PhD Defence by Simon Brædder Lindahl
“Sustainable Upstream Production Planning for Lot Sizing and Yield Evaluation
Principal supervisor:
Professor Gürkan Sin, DTU Chemical Engineering
Co-supervisors:
Professor Krist V. Gernaey, DTU Chemical Engineering
Dr. Deenesh Kavi Babi, Novo Nordisk, Denmark
Director Marianne Tolstrup Langfrits , Novo Nordisk, Denmark
Examiners:
Professor John Bagterp Jørgensen, DTU Compute
Professor Ana Barbosa Póvoa, University of Lisbon, Portugal
Professor Pierre Pinson, Imperial College London, United Kingdom
Chairperson at defence:
Senior Researcher Merlin Alvarado Morales, DTU Chemical Engineering
Popular Science Summary
Pharmaceutical products improve and save the lives of human beings around the planet. Production of the active pharmaceutical ingredient (API) takes place in a multi-stage system composed of manufacturing lines that are shared among a set of products. Such complexity imposes planning challenges related to the utilization and expansion of the installed system capacity. Production planning must consider resource sharing and campaign-mode production while capacity planning must determine the location, size, and timing of capacity expansions. In addition, manufacturing shutdowns for expansion project implementation must be tightly coordinated with production planning to maintain a stable supply of products and intermediates.

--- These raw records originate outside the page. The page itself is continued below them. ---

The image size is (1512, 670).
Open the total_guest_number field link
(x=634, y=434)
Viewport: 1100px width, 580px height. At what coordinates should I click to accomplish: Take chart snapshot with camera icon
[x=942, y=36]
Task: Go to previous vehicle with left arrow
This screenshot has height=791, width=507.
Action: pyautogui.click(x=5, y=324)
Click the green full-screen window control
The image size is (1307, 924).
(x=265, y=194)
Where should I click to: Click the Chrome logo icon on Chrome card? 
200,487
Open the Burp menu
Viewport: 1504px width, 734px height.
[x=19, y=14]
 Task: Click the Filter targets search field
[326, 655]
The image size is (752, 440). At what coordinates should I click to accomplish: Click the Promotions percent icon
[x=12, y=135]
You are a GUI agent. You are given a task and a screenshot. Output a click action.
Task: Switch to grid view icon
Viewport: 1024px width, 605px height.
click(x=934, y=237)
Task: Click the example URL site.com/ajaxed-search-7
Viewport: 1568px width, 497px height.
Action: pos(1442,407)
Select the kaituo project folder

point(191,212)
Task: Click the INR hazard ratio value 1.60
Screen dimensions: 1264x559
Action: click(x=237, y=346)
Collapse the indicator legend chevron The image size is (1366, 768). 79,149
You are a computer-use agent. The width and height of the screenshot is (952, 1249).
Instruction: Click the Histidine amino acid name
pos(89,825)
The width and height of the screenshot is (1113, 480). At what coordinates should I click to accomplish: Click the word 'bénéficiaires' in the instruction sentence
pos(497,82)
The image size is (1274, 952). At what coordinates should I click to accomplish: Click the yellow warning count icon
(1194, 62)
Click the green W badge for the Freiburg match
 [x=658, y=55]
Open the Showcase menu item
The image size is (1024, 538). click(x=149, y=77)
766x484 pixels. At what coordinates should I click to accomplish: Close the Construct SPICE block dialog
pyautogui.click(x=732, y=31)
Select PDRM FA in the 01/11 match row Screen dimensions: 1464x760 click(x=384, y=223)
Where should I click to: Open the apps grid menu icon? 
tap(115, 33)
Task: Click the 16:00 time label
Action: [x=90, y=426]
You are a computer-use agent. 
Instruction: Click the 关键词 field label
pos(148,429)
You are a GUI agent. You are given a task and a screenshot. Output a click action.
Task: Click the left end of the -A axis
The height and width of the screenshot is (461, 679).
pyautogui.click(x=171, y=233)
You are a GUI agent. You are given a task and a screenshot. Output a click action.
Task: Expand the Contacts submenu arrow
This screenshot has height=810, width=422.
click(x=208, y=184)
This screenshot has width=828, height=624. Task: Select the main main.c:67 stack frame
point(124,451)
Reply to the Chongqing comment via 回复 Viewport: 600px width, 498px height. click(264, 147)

This PhD project focuses on the development of methods and optimization models to support decision-making on capacity planning, production planning and their integration with a specific focus on API manufacturing. A framework is presented to tackle general problems in manufacturing systems through standard system representations, mathematical models, and a systematic method. The 9-step method starts with a problem definition and represents the physical system as a directed graph of materials and manufacturing tasks. The graph is then translated into a mathematical model of the physical system and the model is solved in a series of solution steps. The solution complexity is increased along the steps starting from a production planning problem and ending with an integrated capacity and production planning problem including line retrofit and construction under uncertainty. Novel MILP models have been developed to consider mid-term planning through production campaigns and long-term planning through the aggregated allocation of manufacturing resources.
The framework has been applied to various case studies inspired by and taken from industrial API manufacturing. The results demonstrate the applicability of the framework for data-driven decision-support on problems such as production planning, line retrofit with project implementation shutdowns and new facility construction under demand and expansion cost uncertainties.